** BEGIN MATERIAL SUPPLIED **

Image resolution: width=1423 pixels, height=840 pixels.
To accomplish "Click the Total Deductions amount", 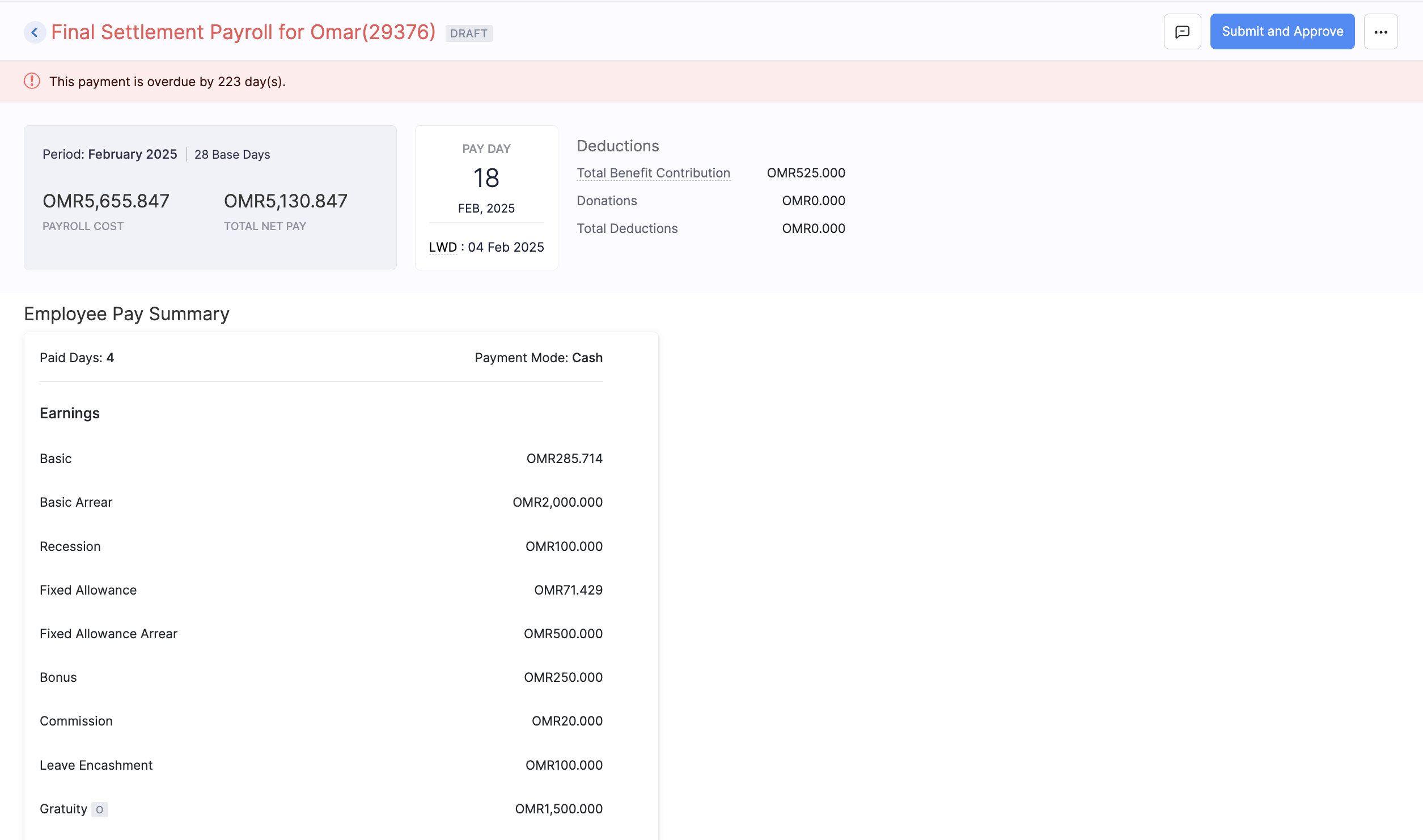I will [813, 228].
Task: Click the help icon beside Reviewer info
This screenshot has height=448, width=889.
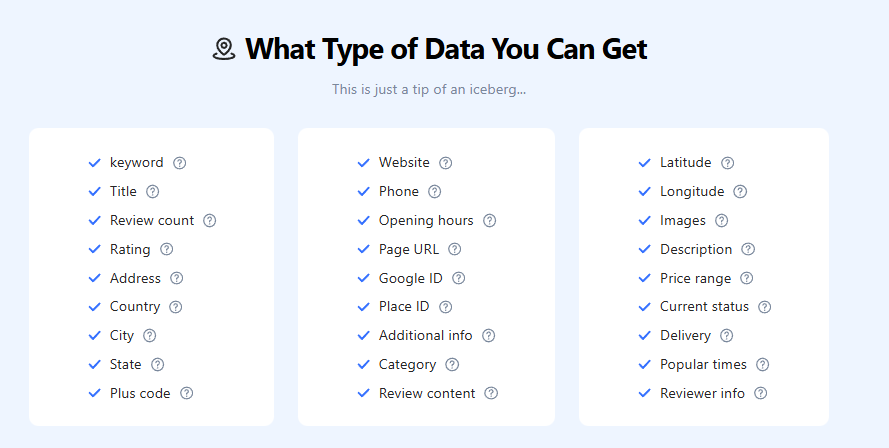Action: tap(761, 394)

** END MATERIAL SUPPLIED **

[TASK]: Rewrite everything from the line containing "Task: Click the" down to the end of the listing, replacing "help icon" with "search icon" and keeping all else the same. Omit the pictures from your answer.

[SOLUTION FOR THIS PROBLEM]:
Task: Click the search icon beside Reviewer info
This screenshot has height=448, width=889.
Action: tap(761, 394)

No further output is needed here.